**Your objective**
Set down, please, exactly the lines below that run from the line with "The image size is (866, 717)." to the line with "Open the 54 错误 errors link", both lines included.

** Dataset extract follows **

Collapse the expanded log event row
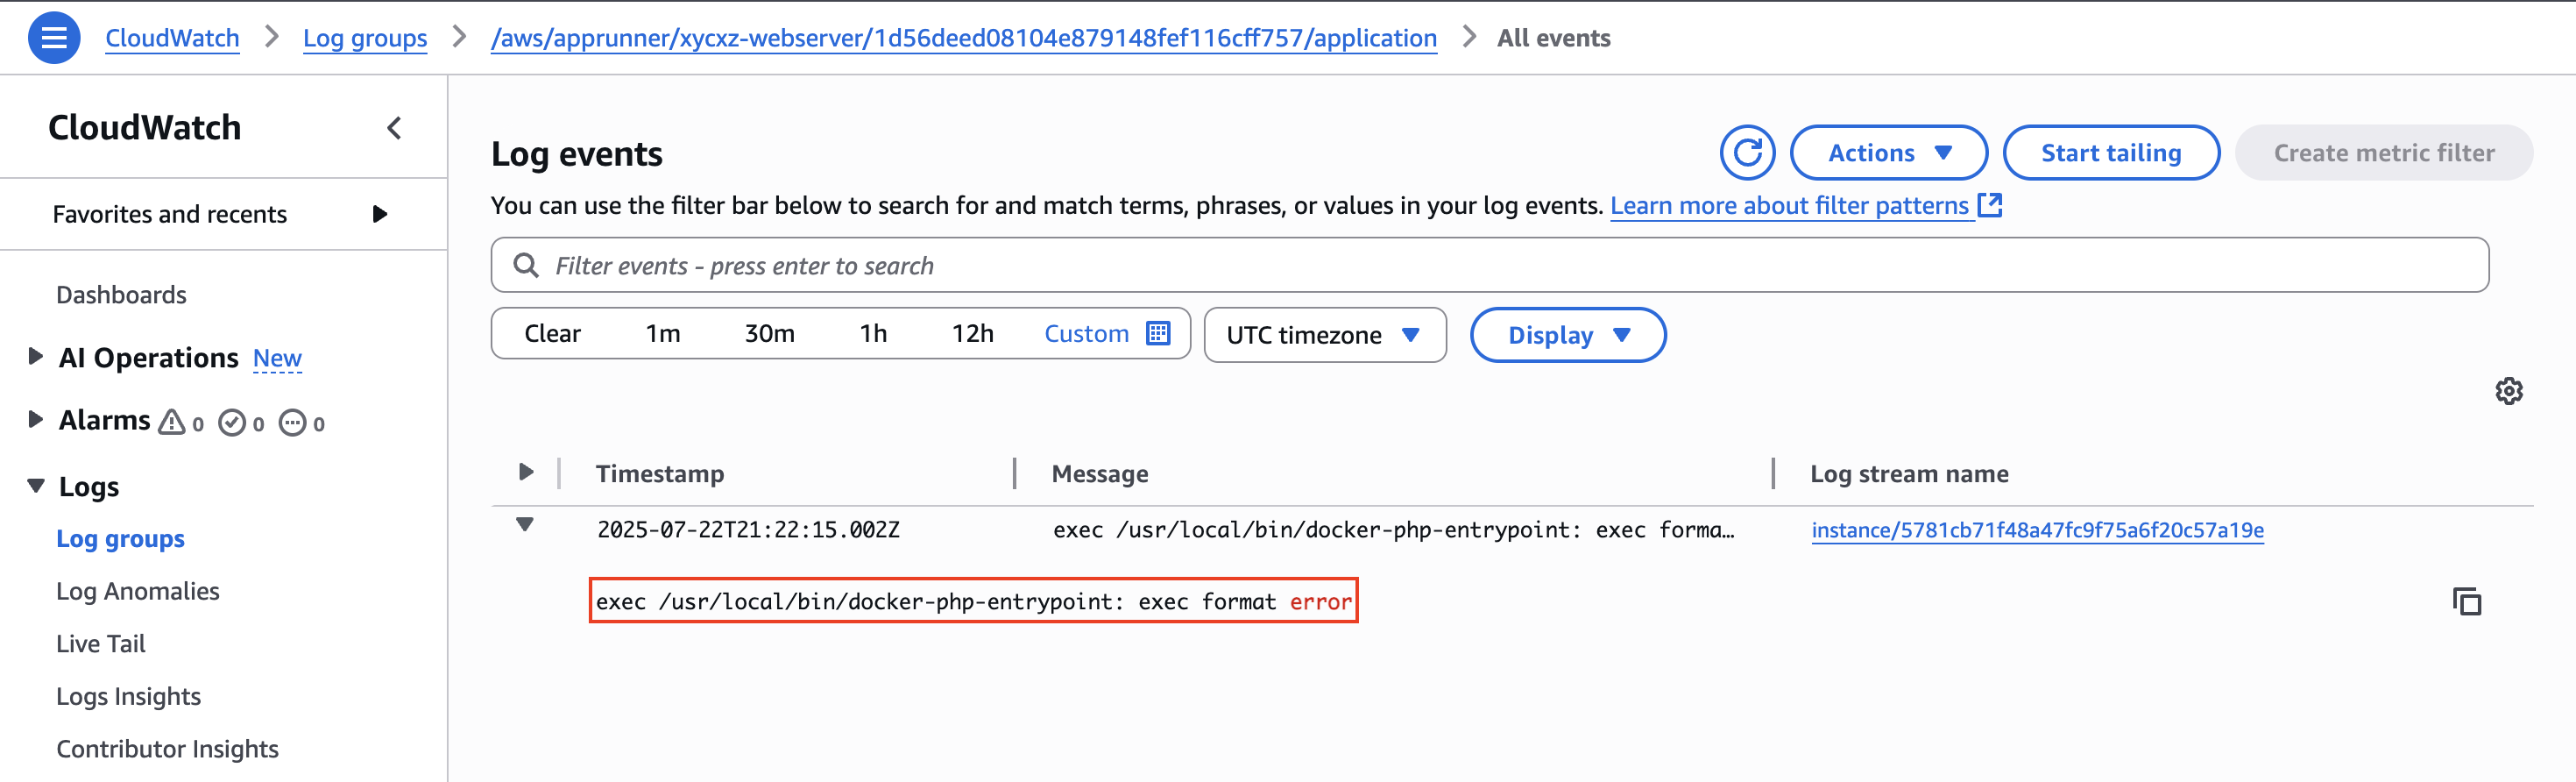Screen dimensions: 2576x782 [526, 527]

** End of Dataset extract **
** Dataset extract follows **

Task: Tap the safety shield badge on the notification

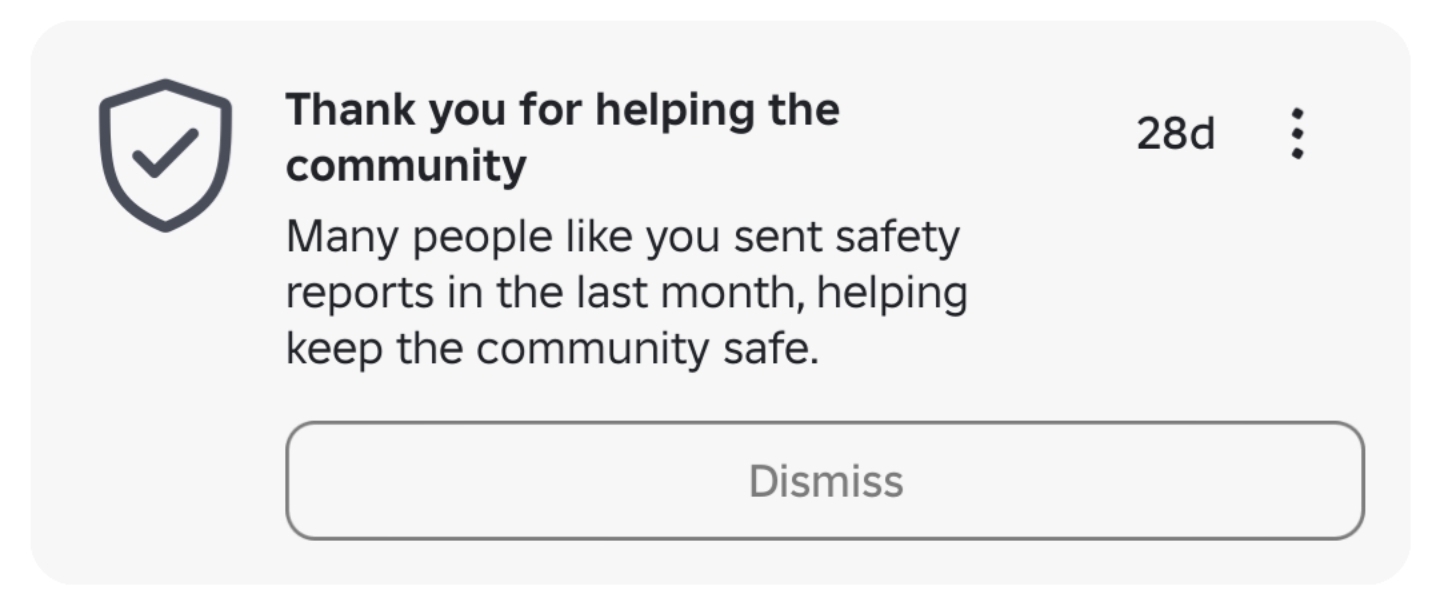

** End of Dataset extract **
** Dataset extract follows **

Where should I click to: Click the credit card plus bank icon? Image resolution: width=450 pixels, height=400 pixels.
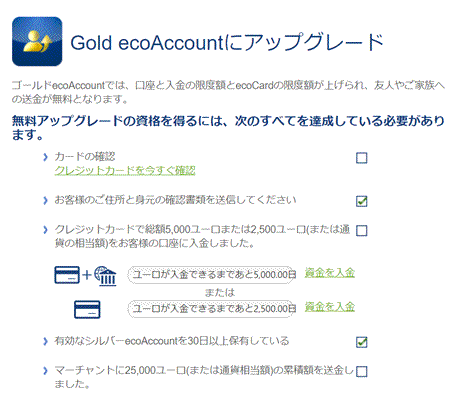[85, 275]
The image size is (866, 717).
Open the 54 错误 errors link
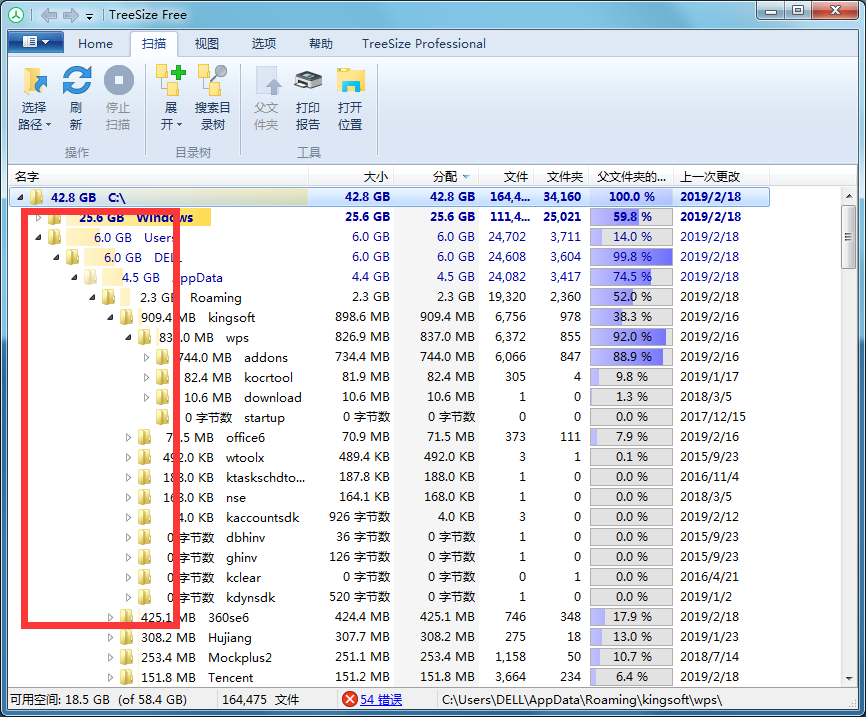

** End of Dataset extract **

**Result for this task**
The image size is (866, 717).
Open the 54 错误 errors link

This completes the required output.